Data for the task:
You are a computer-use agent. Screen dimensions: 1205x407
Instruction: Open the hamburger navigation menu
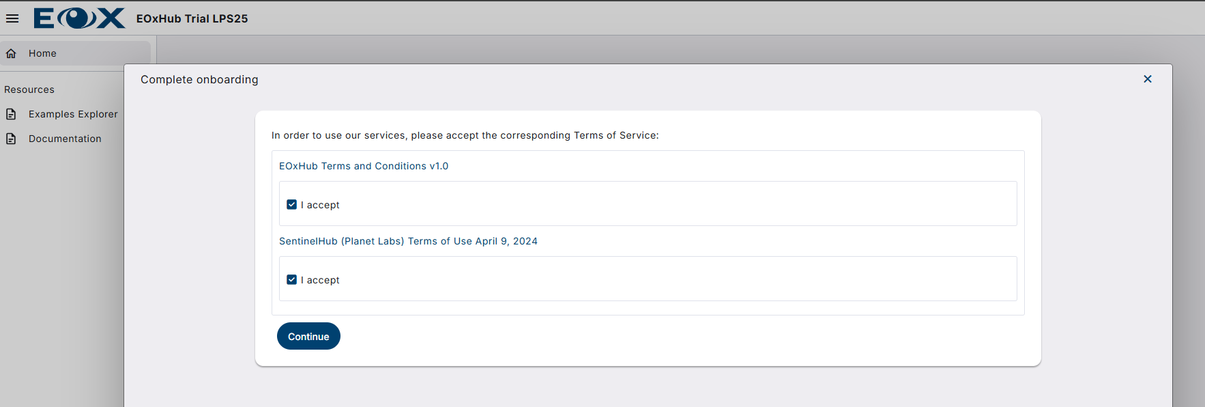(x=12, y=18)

---

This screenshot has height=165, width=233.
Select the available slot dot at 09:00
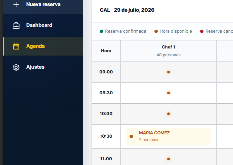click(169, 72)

What you need to do: Please reproduce the stretch of the listing from the line that contains "You are a computer-use" through the line that contains "(x=12, y=18)", with both of those lines included, and leave the pictures out.

Written answer:
You are a computer-use agent. Screen dimensions: 1205x407
Instruction: Open the hamburger navigation menu
(x=12, y=18)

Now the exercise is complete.